Output the data word for word, dropping every image.

__________________________________________________

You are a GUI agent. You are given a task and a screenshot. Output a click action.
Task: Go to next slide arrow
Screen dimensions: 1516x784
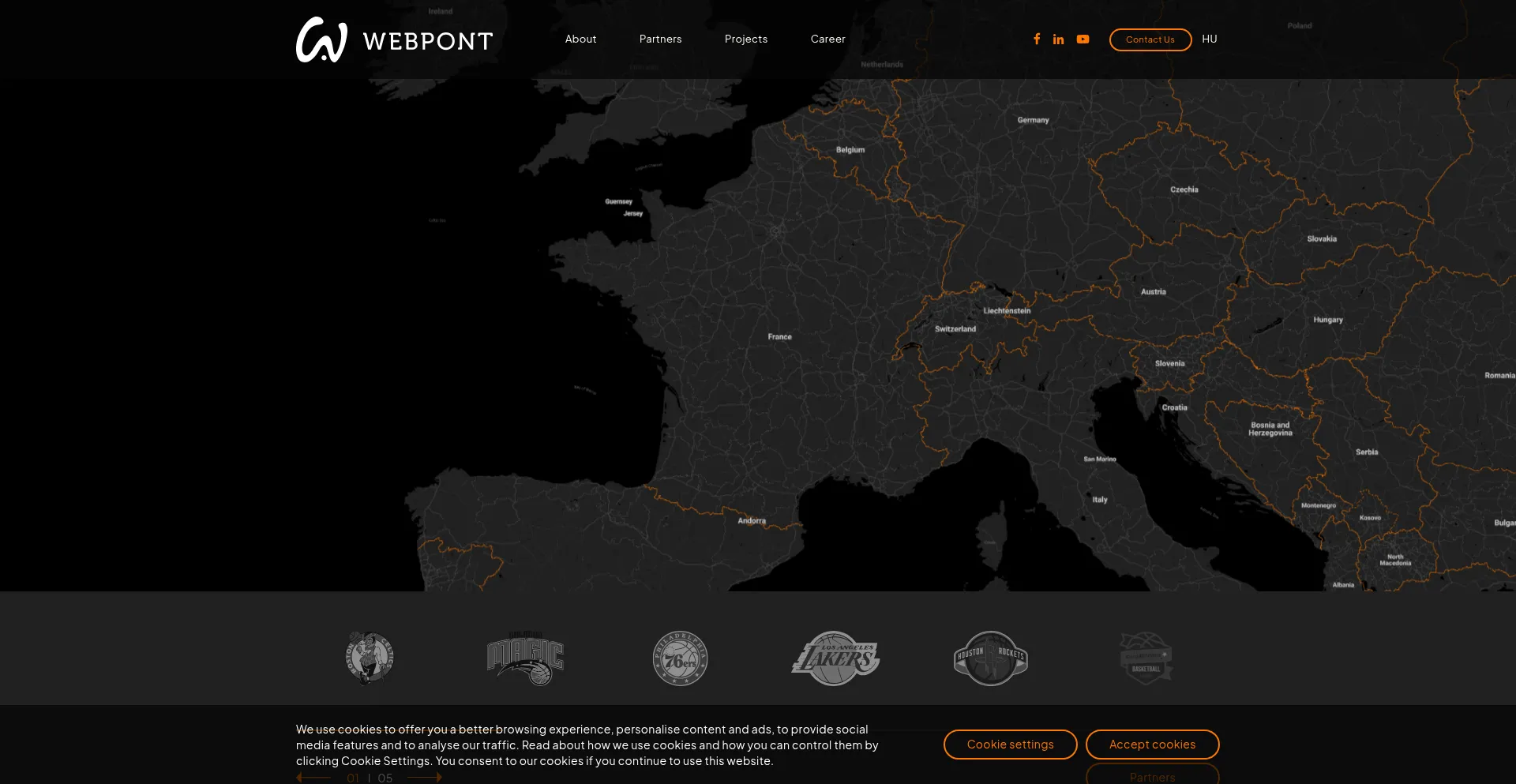(426, 778)
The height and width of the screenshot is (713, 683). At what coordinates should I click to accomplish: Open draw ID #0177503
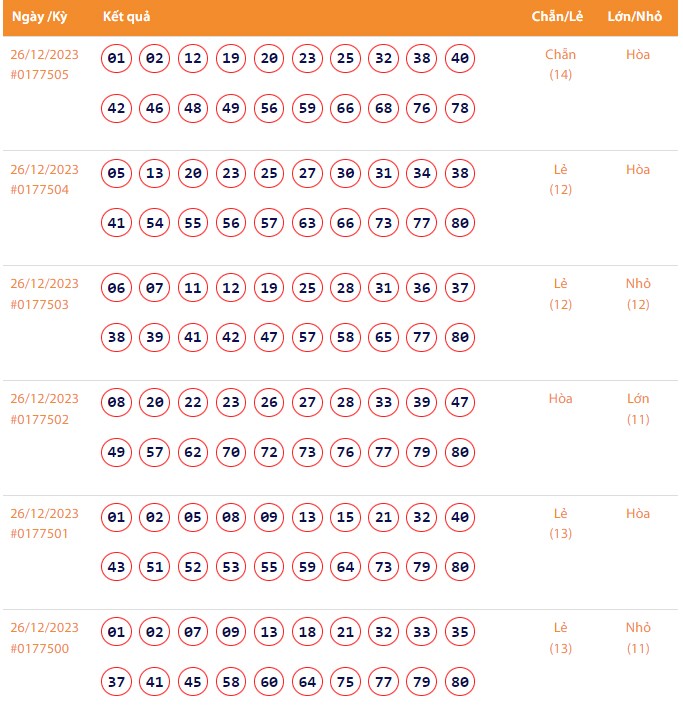40,304
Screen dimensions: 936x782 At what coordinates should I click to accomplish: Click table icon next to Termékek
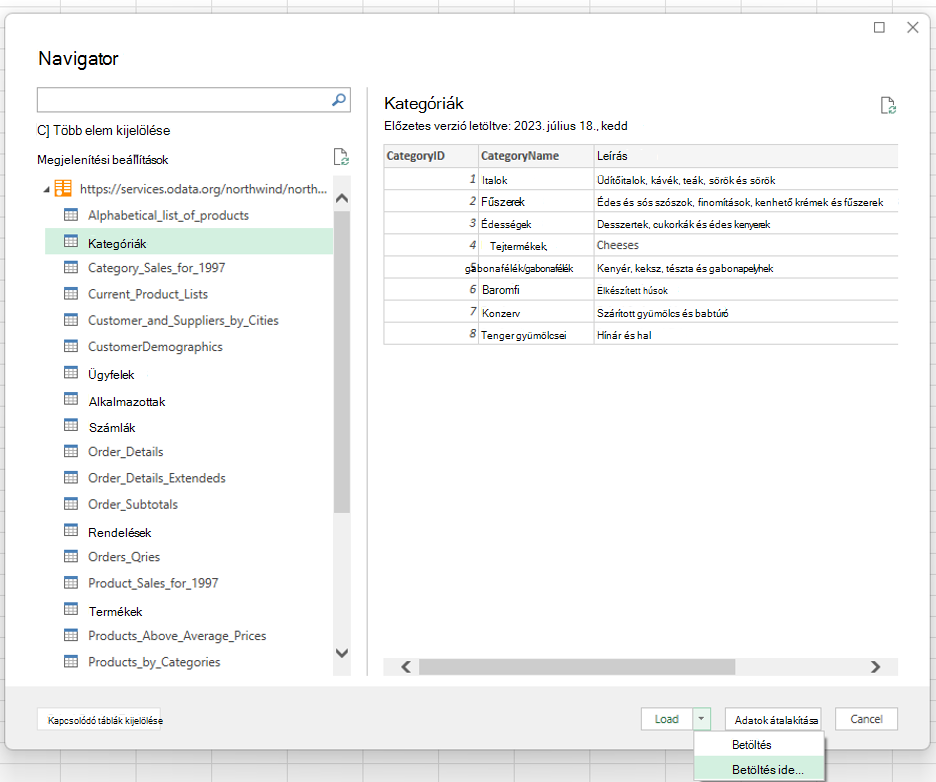(x=71, y=609)
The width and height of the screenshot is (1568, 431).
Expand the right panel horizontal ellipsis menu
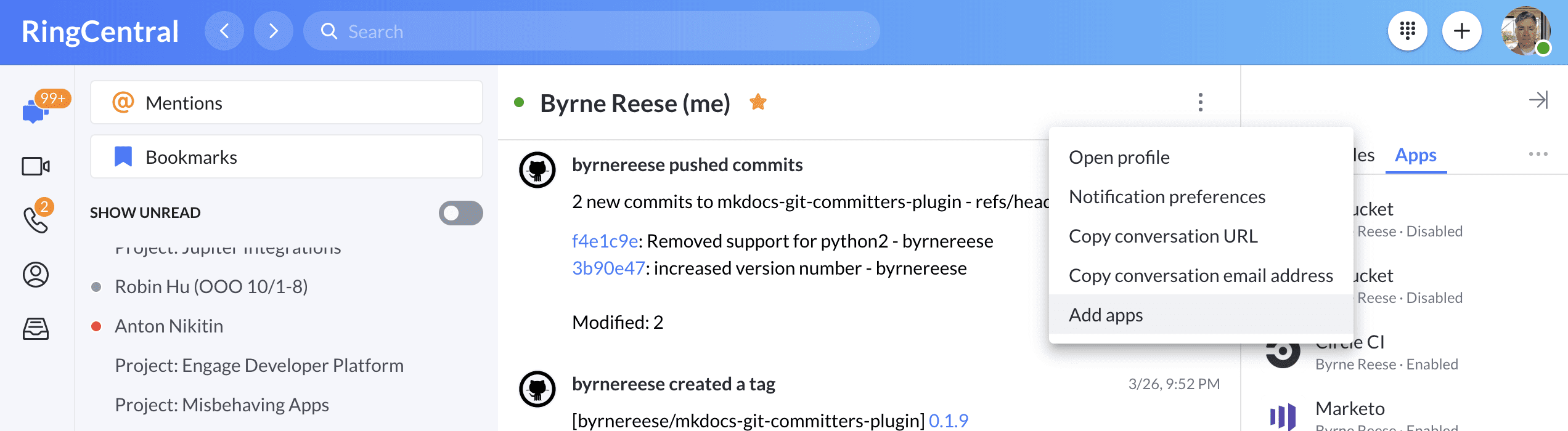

__________________________________________________

### [Result of this task]
You are a GUI agent. You are given a task and a screenshot. Output a click action.
Task: Go to next slide arrow
Screen dimensions: 1516x784
(426, 778)
The height and width of the screenshot is (713, 683). At what coordinates should I click to accomplish: Open draw ID #0177503
40,304
Screen dimensions: 936x782 At what coordinates should I click to accomplish: Click table icon next to Termékek
(x=71, y=609)
The width and height of the screenshot is (1568, 431).
Expand the right panel horizontal ellipsis menu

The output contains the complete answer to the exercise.